TASK ITEM:
Copy each line of the data that has "agent" in it.

---- RECORDS TO USE

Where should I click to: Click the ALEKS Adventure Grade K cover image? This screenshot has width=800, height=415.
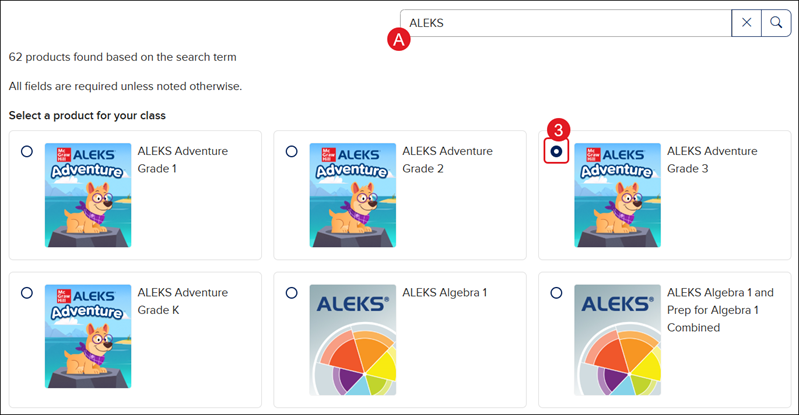click(x=88, y=336)
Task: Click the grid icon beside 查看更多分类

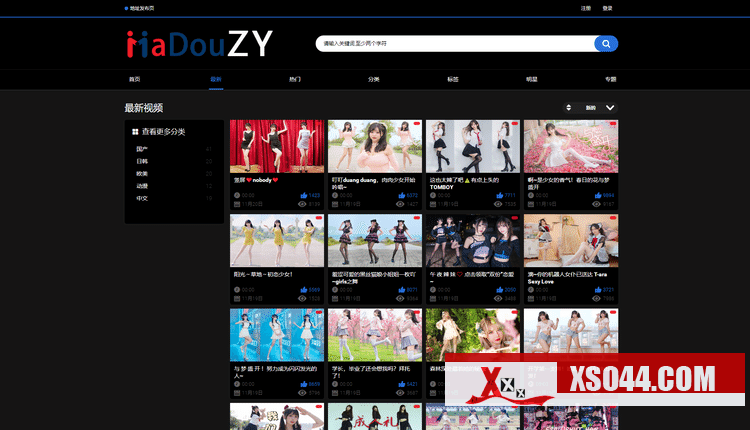Action: [x=135, y=131]
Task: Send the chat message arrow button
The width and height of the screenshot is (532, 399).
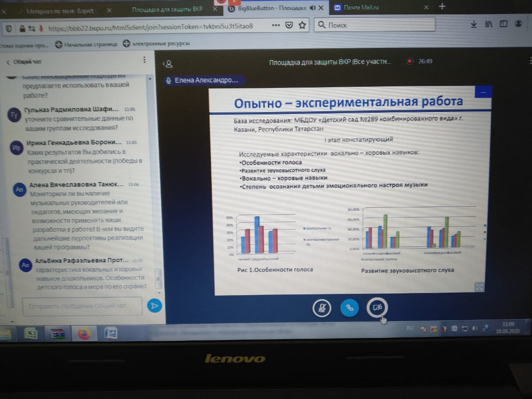Action: tap(155, 306)
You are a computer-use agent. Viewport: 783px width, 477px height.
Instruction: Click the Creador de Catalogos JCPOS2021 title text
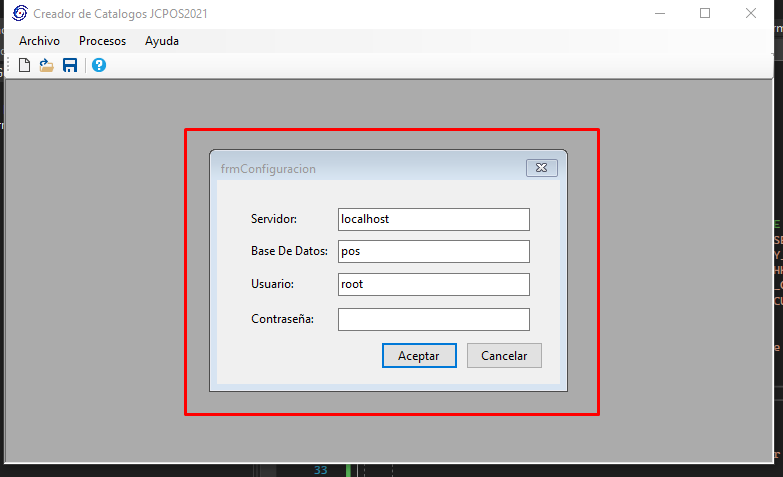click(121, 14)
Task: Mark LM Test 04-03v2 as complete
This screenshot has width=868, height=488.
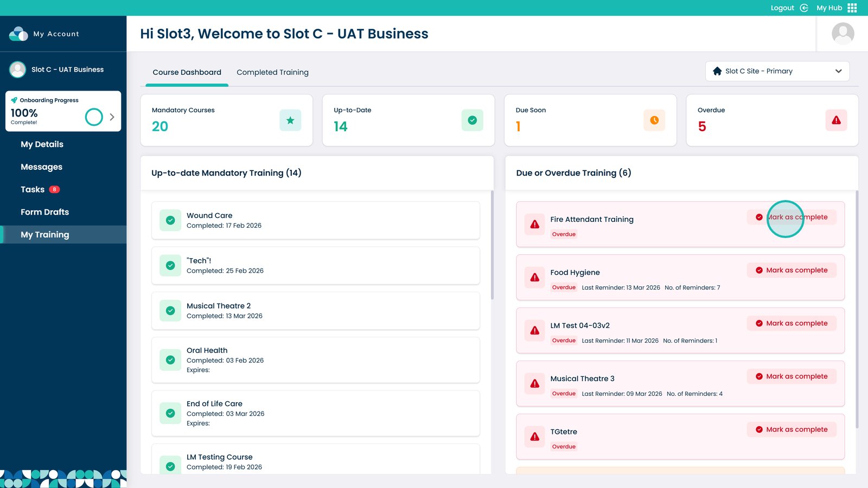Action: tap(792, 323)
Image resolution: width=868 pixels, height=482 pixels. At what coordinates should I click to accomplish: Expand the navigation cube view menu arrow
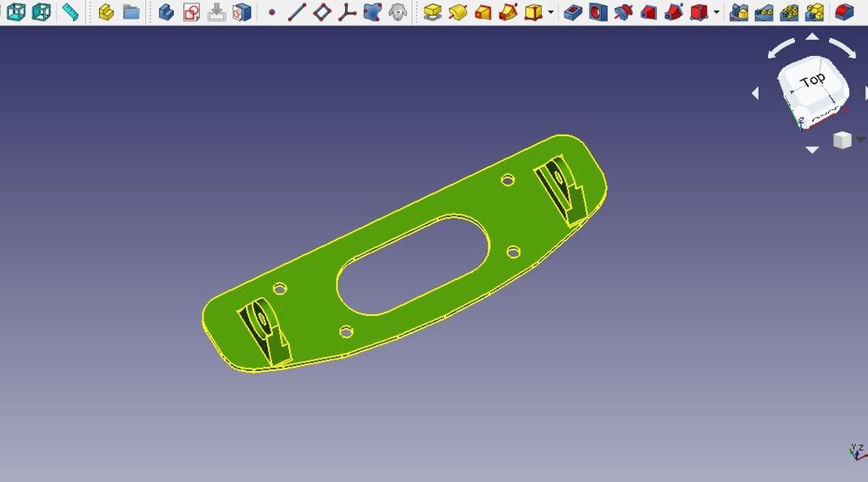coord(861,140)
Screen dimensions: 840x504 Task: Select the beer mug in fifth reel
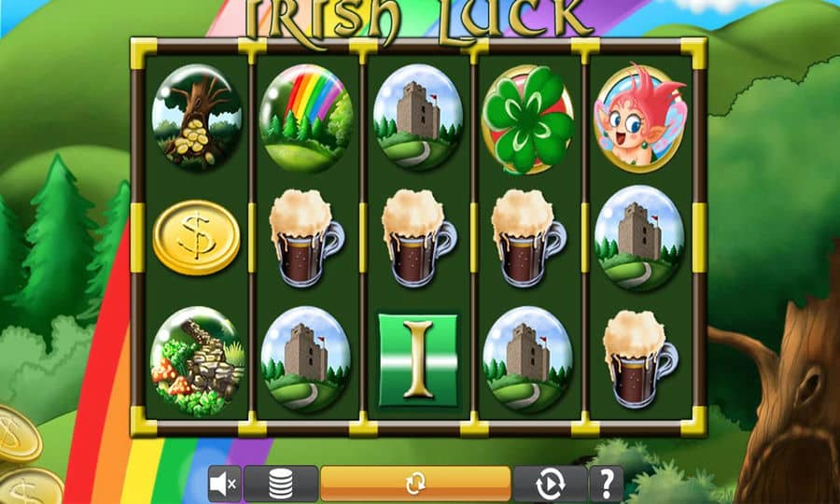point(639,358)
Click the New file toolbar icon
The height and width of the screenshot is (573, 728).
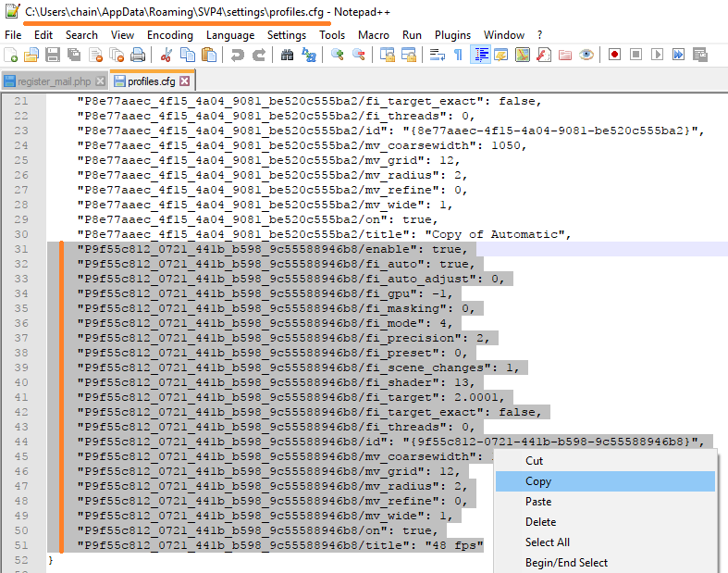point(13,55)
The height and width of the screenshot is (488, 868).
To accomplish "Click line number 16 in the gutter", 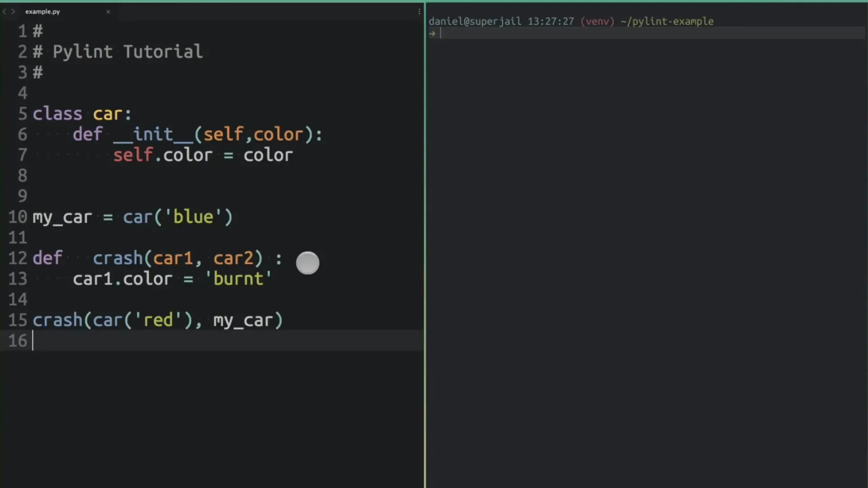I will point(18,341).
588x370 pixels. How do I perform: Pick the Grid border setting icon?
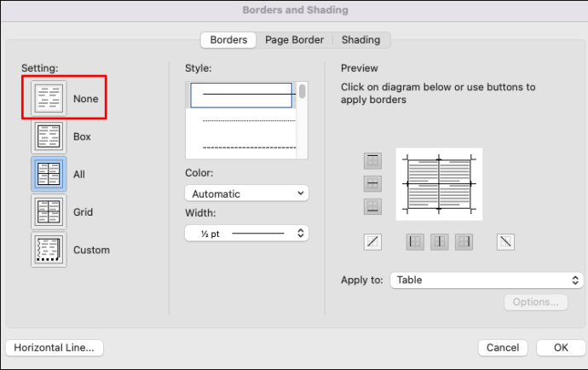(49, 211)
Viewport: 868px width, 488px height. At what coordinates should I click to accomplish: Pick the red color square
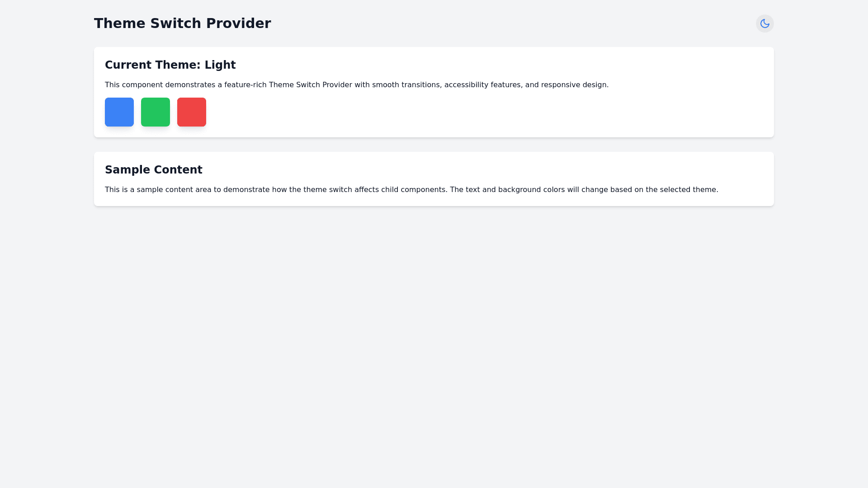click(192, 112)

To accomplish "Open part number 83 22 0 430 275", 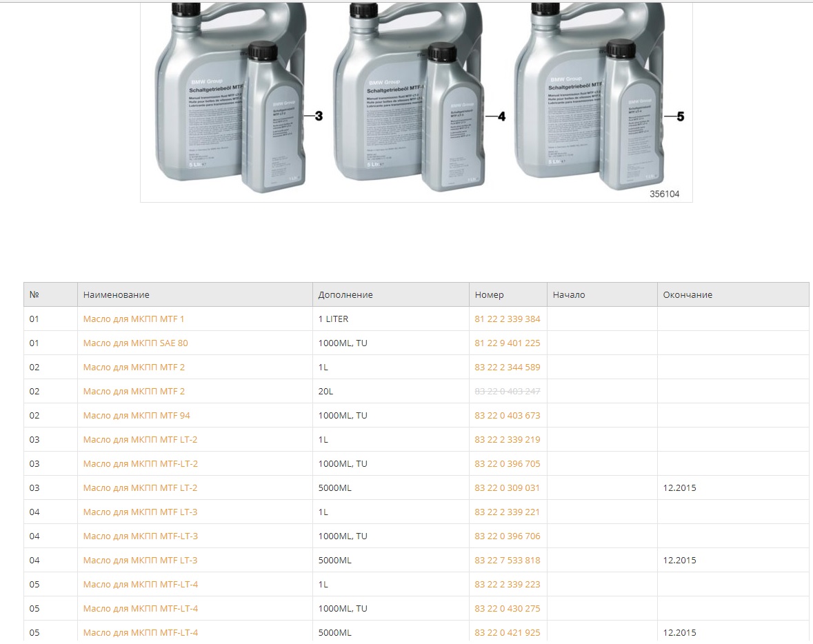I will [x=507, y=609].
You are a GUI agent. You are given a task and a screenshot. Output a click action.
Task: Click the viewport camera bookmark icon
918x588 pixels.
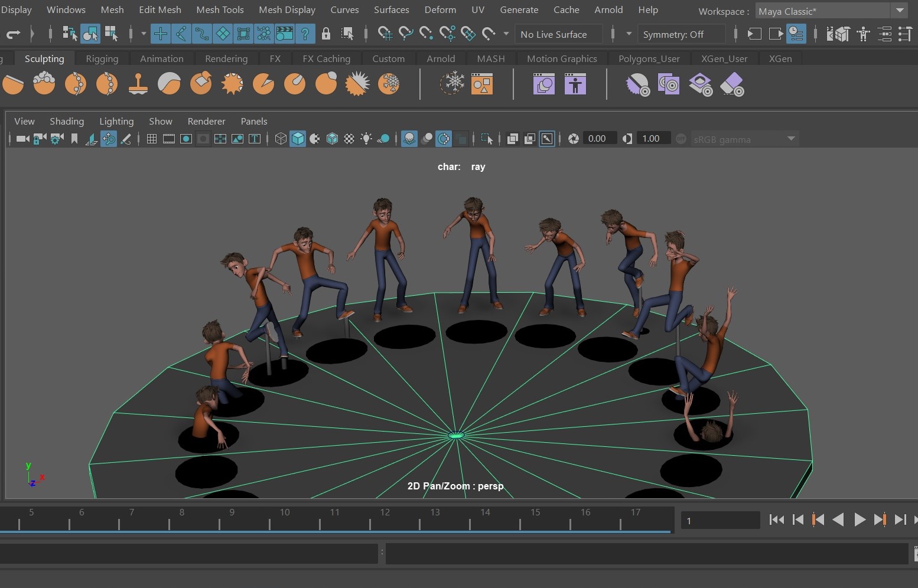pyautogui.click(x=74, y=139)
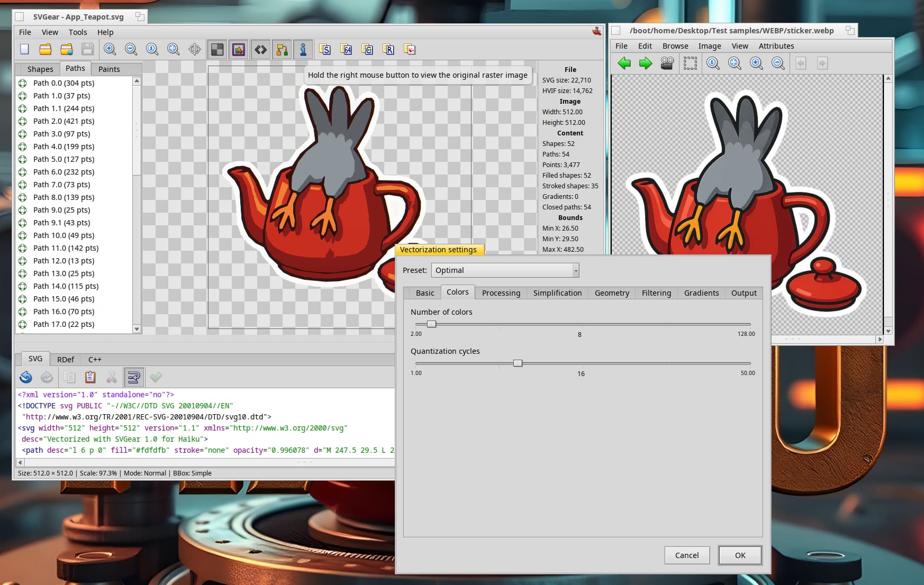The height and width of the screenshot is (585, 924).
Task: Open the Attributes menu in image viewer
Action: (x=776, y=46)
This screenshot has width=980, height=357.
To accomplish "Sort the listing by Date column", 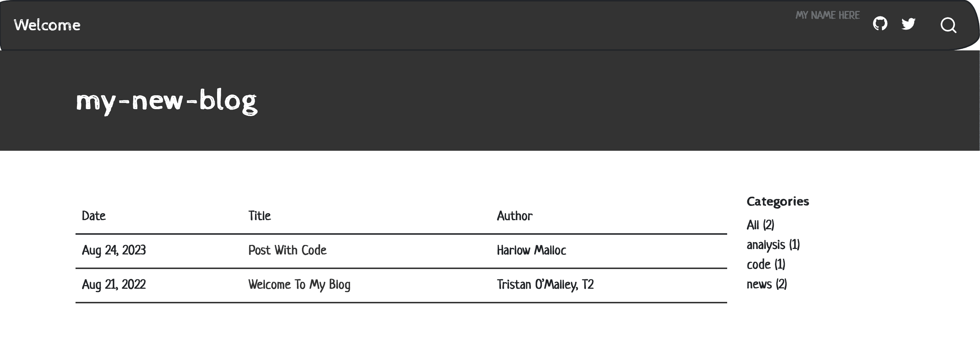I will tap(94, 216).
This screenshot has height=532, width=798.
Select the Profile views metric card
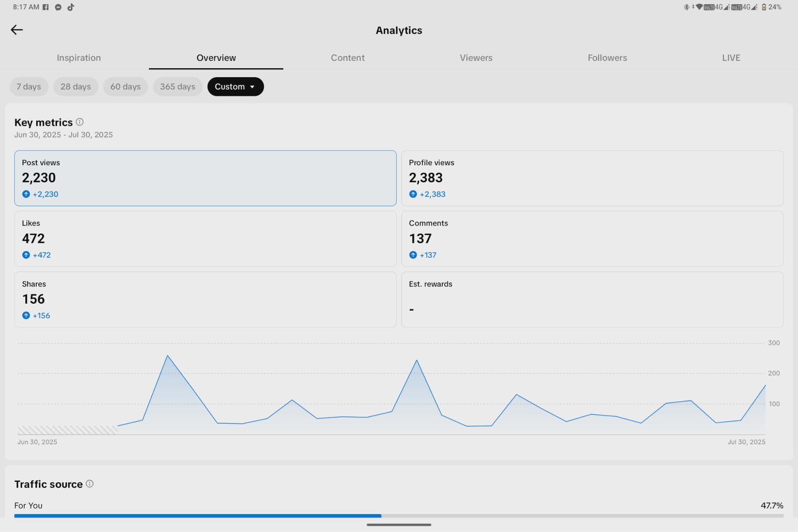coord(592,178)
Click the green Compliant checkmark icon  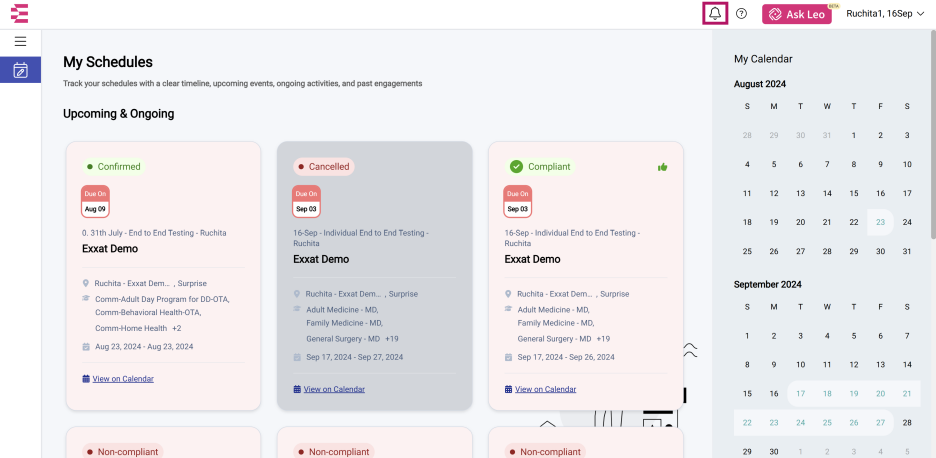517,167
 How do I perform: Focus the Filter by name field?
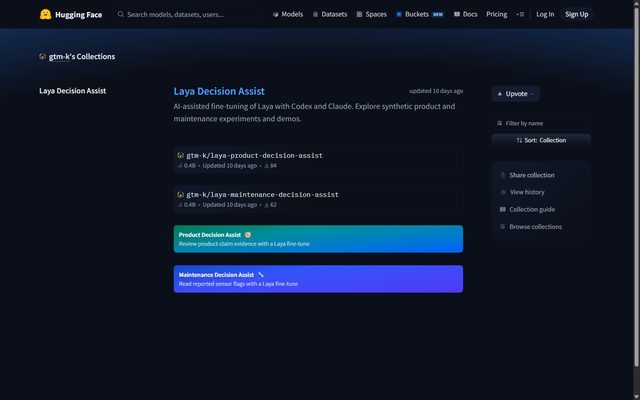click(541, 123)
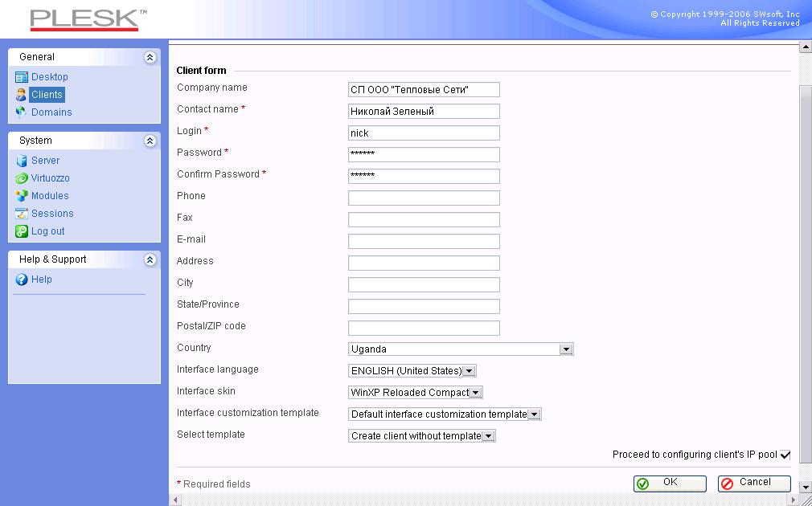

--------

YOUR SOLUTION:
You are a computer-use agent. Viewport: 783px width, 477px height.
You are a GUI agent. You are given a task and a screenshot. Output a click action.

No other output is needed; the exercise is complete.